Stored items.
<<<<

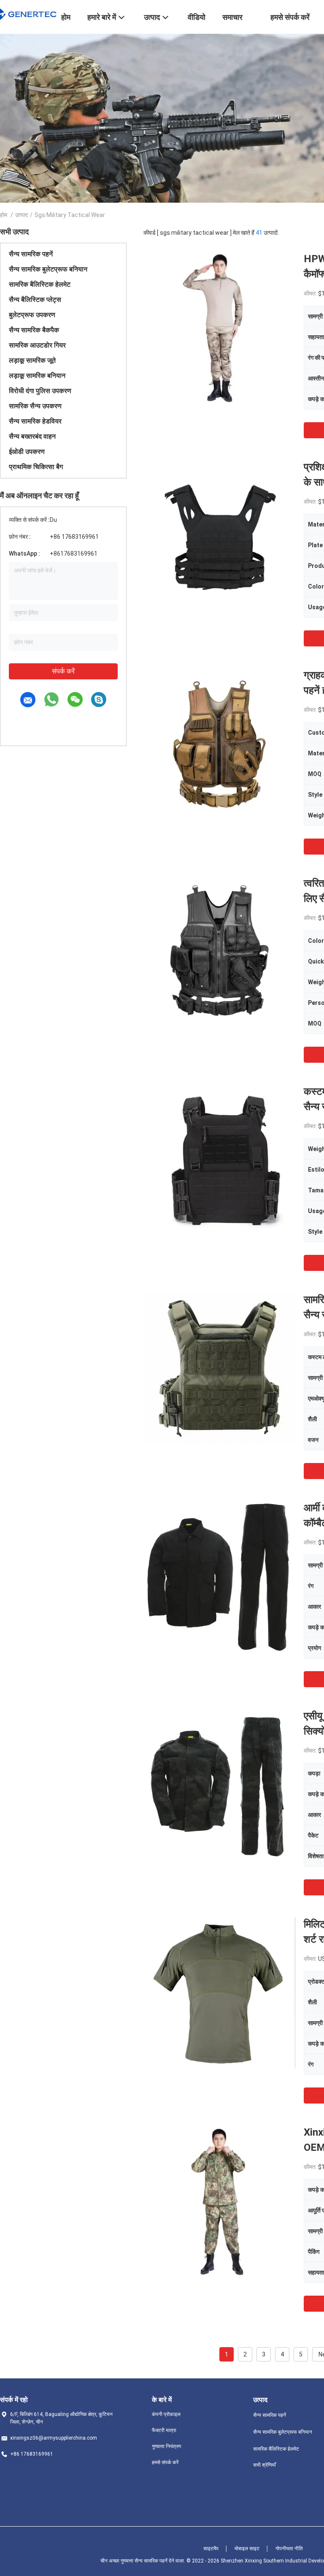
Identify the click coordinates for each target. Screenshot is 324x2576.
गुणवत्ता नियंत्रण (166, 2446)
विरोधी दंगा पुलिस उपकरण (40, 391)
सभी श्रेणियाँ (264, 2465)
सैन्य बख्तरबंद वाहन (32, 436)
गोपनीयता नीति (289, 2549)
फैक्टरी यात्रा (164, 2430)
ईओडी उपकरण (27, 452)
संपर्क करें (63, 671)
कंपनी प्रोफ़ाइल (166, 2414)
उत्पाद (21, 215)
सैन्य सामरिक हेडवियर (35, 421)
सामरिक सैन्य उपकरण (35, 406)
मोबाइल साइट (247, 2549)
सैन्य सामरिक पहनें (31, 254)
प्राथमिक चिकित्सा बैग (36, 467)
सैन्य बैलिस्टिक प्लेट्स (35, 300)
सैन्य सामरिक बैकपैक (34, 330)
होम (3, 215)
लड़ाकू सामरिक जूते (32, 360)
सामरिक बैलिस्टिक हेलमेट (39, 284)
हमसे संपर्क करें (165, 2462)
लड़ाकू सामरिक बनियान (37, 376)
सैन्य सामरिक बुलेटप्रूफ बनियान (48, 269)
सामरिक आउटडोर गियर (37, 345)
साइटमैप (211, 2549)
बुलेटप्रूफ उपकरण (32, 315)
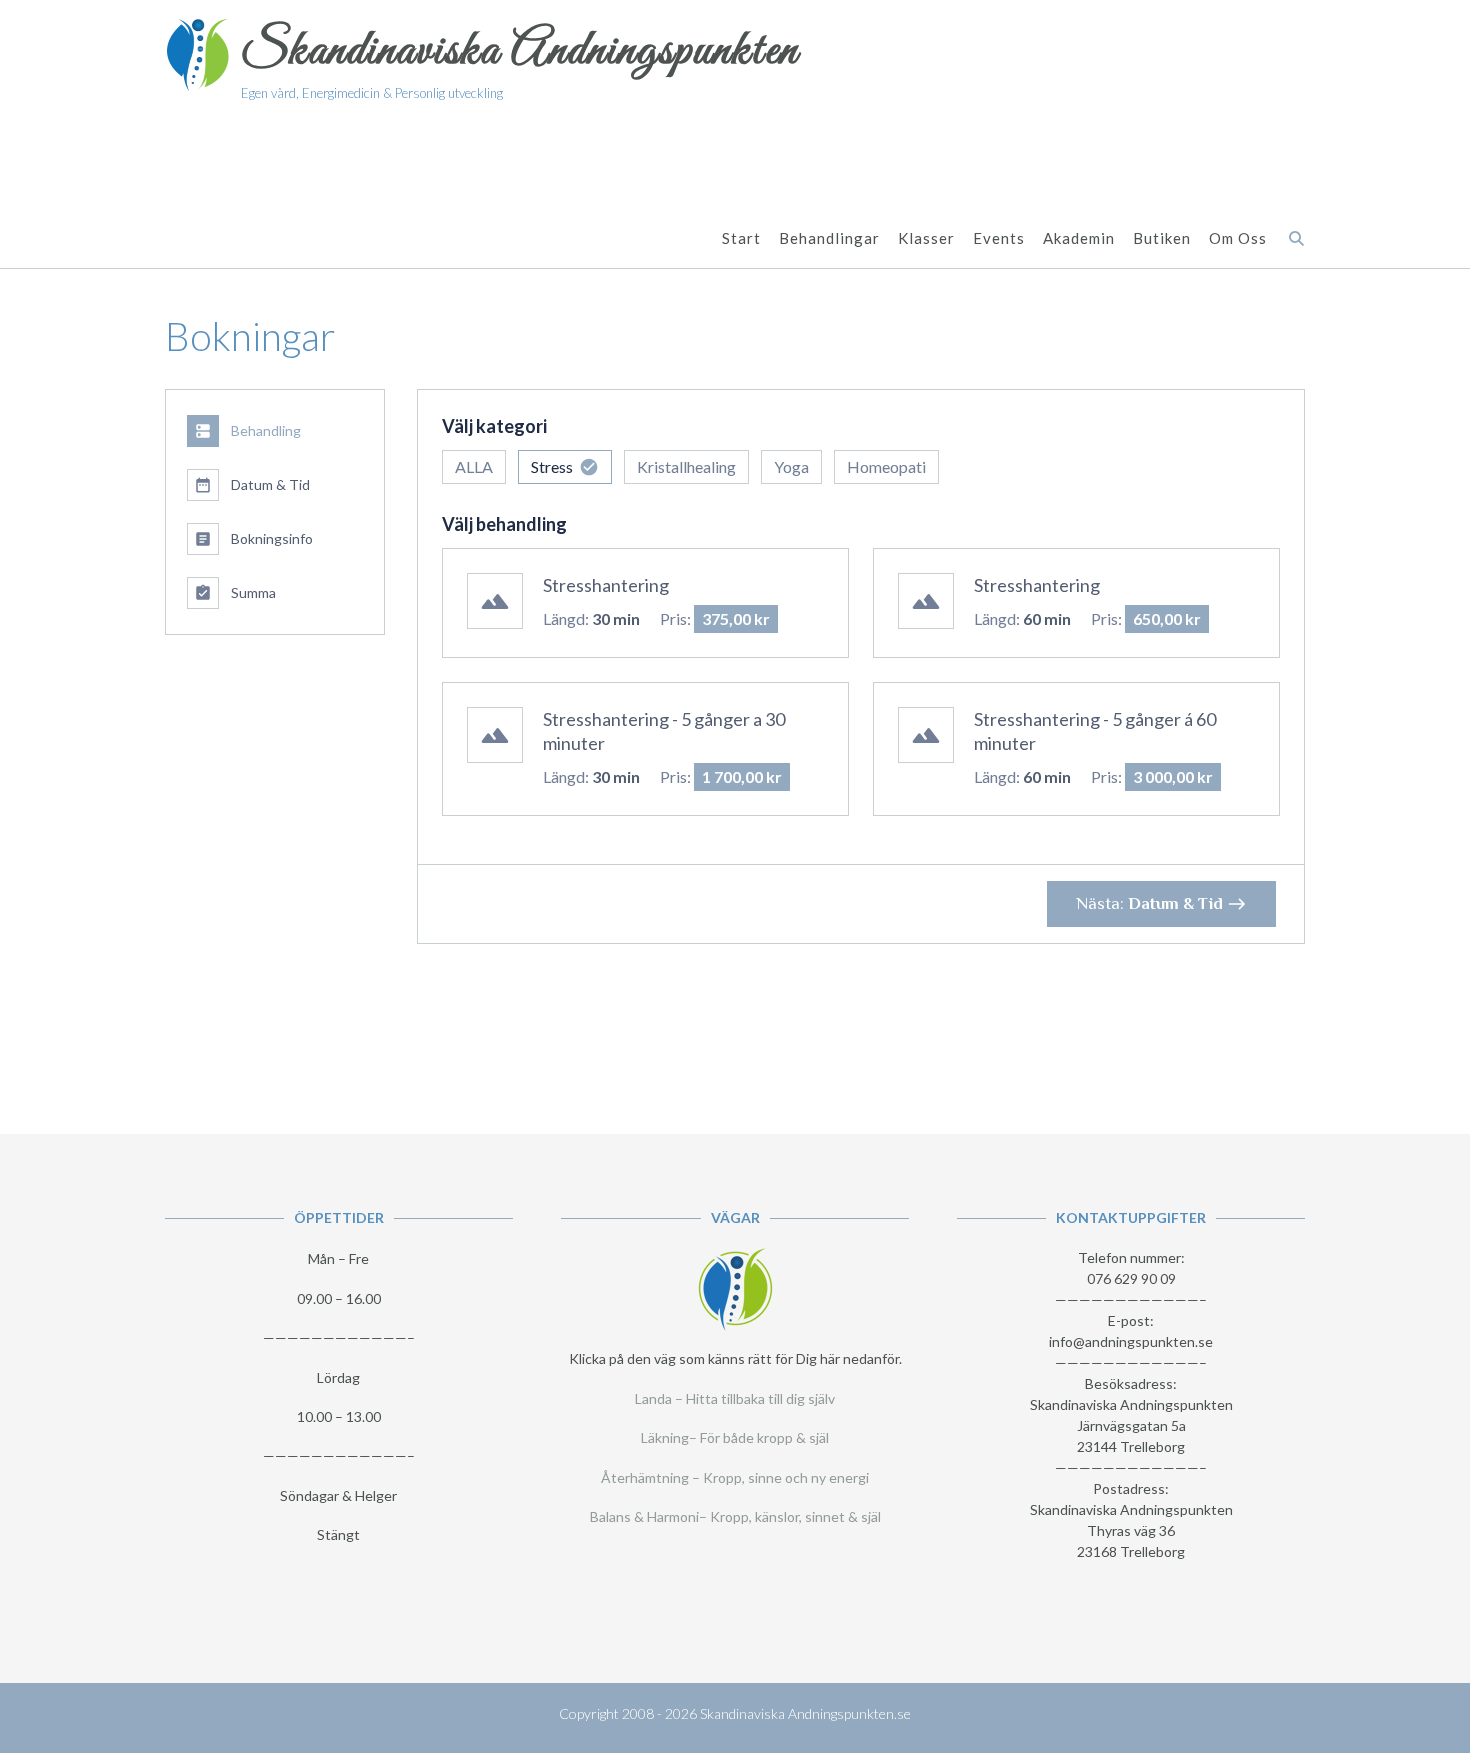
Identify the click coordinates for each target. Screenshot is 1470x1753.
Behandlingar (829, 238)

>>>>

Work request. The exact lines from the beginning of the data through the one that contains "ईओडी उपकरण (27, 452)" must be given again, both ends included, and pictures must be left out.

Answer to this problem.
Identify the click coordinates for each target. Screenshot is 324x2576.
गुणवत्ता नियंत्रण (166, 2446)
विरोधी दंगा पुलिस उपकरण (40, 391)
सभी श्रेणियाँ (264, 2465)
सैन्य बख्तरबंद वाहन (32, 436)
गोपनीयता नीति (289, 2549)
फैक्टरी यात्रा (164, 2430)
ईओडी उपकरण (27, 452)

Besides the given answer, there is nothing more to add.